Folks, I deleted some code.
Some of it was... Perl code.
Not sure if anybody noticed but scan-build didn't deduplicate reports correctly. Its algorithm was extremely primitive (basically it hashed each html file and deleted files with duplicate hash). This obviously didn't work with cross-file reports (i.e., bug path starts in the main file but ends in a header) which we intended to deduplicate by the end-of-path location, because the main file name is included in the report and therefore affects md5. D42269 doesn't help either. Long story short, it didn't honor the modern advancements in IssueHash at all.
I could make scan-build read the issue hash but I think my solution is even more elegant so hear me out. I put the issue hash into the report filename instead, replacing the random section. When clang tries to emit a duplicate report, it'll simply fail because the file with that name is already present.

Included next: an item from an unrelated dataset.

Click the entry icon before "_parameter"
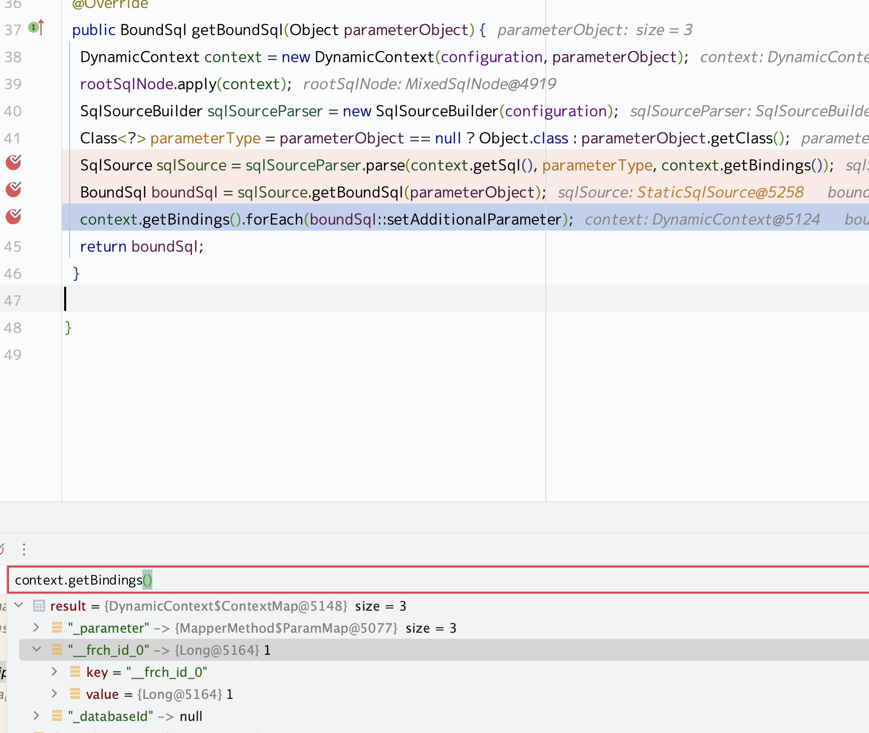This screenshot has height=733, width=869. (57, 628)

Moreover, as per tradition, I reduce the issue hash to the first 6 characters, so bug report filenames look exactly like before (report-123abc.html), except now they're automatically stable and deterministic! Such truncation is, of course, entirely cosmetic and absolutely unnecessary but I think it's pretty cool.

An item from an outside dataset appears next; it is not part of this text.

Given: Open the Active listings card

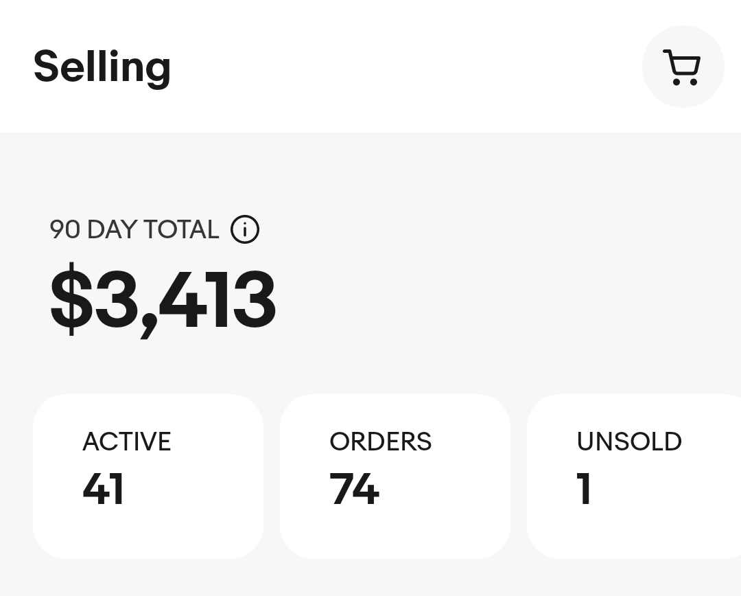Looking at the screenshot, I should (148, 476).
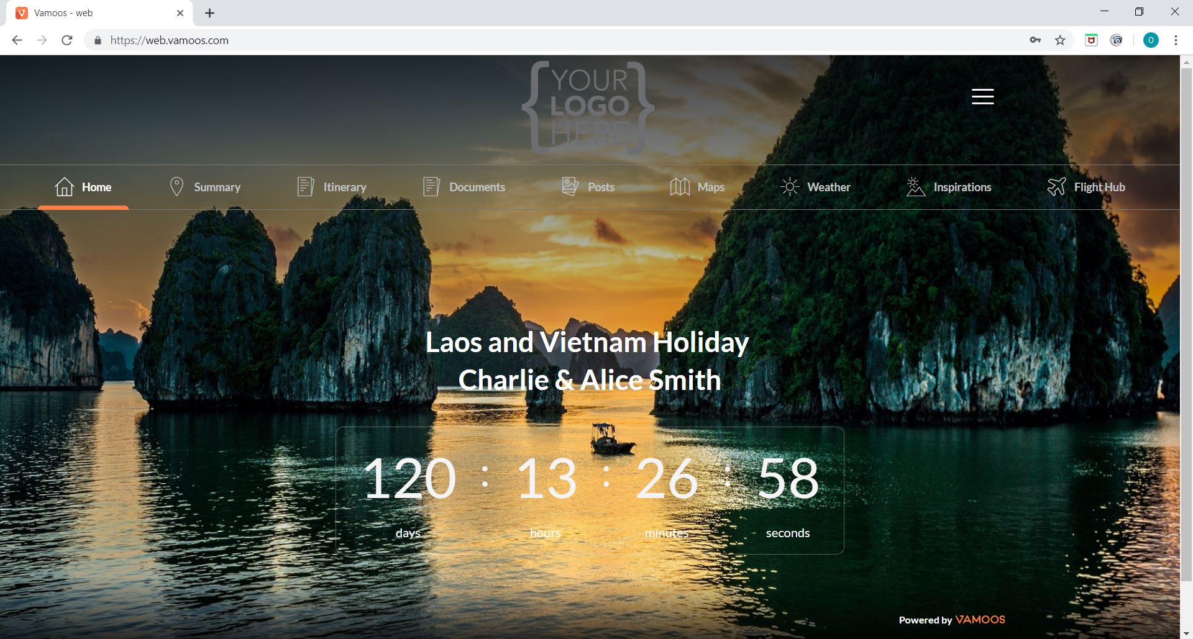
Task: Bookmark this page with the star icon
Action: [x=1060, y=40]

The flag -analyzer-config stable-report-filename=true now becomes redundant because reports are stable anyway (in fact, they weren't actually stable before the patch even with the flag, because they depended on the race between clang invocations to emit the reports; I changed it to include a snippet of the issue hash as well instead of the race-y index). That said, I'm conflicted about removing the flag entirely because it also produces more verbose/readable filenames that people seem to enjoy. I think we should enable it by default instead, as soon as we make sure it doesn't produce extremely long filenames.
scan-build --generate-index-only no longer does deduplication, as seen on the updated test "rebuild_index". If deduplication is desired, it can typically be achieved with a simple
find -name '*.html' -exec mv "{}" . \;
I don't frequently see stringstreams in the codebase.
Why don't you use the llvm alternative?